To read the card’s CID I used :
cd /sys/class/mmc_host/mmc?/mmc?:* echo "man:$(cat manfid) oem:$(cat oemid) name:$(cat name) hwrev:$(cat hwrev) fwrev:$(cat fwrev)"
To measure the write speed :
sync; dd if=/dev/zero of=~/test.tmp bs=500K count=1024
To measure the read speed :
sync; echo 3 | sudo tee /proc/sys/vm/drop_caches sync; time dd if=~/test.tmp of=/dev/null bs=500K count=1024
Finally I deleted the temporary file created by the above commands.
rm ~/test.tmp
The table below shows the results :
Brand – Model | Device CID | Write Speed (MB/s) | Read Speed (MB/s) | Rank | |
---|---|---|---|---|---|
Official Raspberry Pi NOOBs | man:0x000003 oem:0x5344 name:SL08G hwrev:0x8 fwrev:0x0 | 9.4 | 19.0 | 5th | |
Kingston | man:0x000027 oem:0x5048 name:SD16G hwrev:0x3 fwrev:0x0 | 12.0 | 17.7 | 3rd | |
Samsung EVO | man:0x00001b oem:0x534d name:00000 hwrev:0x1 fwrev:0x0 | 10.6 | 18.9 | 4th | |
SanDisk Ultra | man:0x000003 oem:0x5344 name:SL16G hwrev:0x8 fwrev:0x0 | 12.6 | 19.0 | 2nd | |
Toshiba | man:0x000002 oem:0x544d name:SA16G hwrev:0x2 fwrev:0x2 | 16.0 | 17.6 | 1st |
The Conclusion
Averaging the ranks in all tests gives up the final ranking :
Card | Rank |
---|---|
SanDisk Ultra 16GB | 1st |
Toshiba 16GB | 2nd |
Official NOOBs (SanDisk 8GB) | 3rd |
Samsung EVO 16GB | 4th |
Kingston 16GB | 4th |
What my tests showed was that there is very little difference between the cards. I would be happy to use any of them in my Pi projects. Some of the differences are so slight I’m not sure I would ever notice in reality.

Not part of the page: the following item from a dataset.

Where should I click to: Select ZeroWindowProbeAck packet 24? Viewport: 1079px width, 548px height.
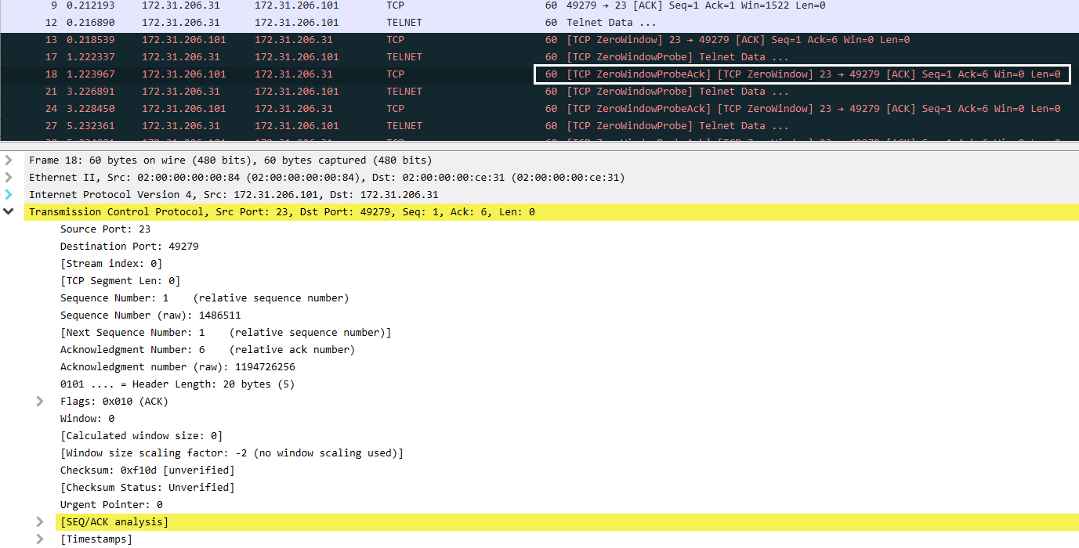(x=235, y=108)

- The cost of the card made no real difference to its performance. Why pay £7 for the Samsung EVO when the Toshiba is almost half the price?
- The Kingston did badly in my “Ubuntu” test because the benchmarking utility threw an error with this card and I was unable to get any results.
- The SanDisk Ultra only stole 1st place from the Toshiba due to the big difference in Write speed on the Ubuntu test.
- How you judge the cards may determine on how relevant you think my tests are to real-world performance on the Pi. However even if you discard one of the tests (ie the Crystalmark under Windows) the top three are the same.
If I need more cards I would be happy picking one of the top three depending on availability and postage charges. The Samsung EVO and Kingston aren’t bad cards but I’ve just got no reason to favour them over the others.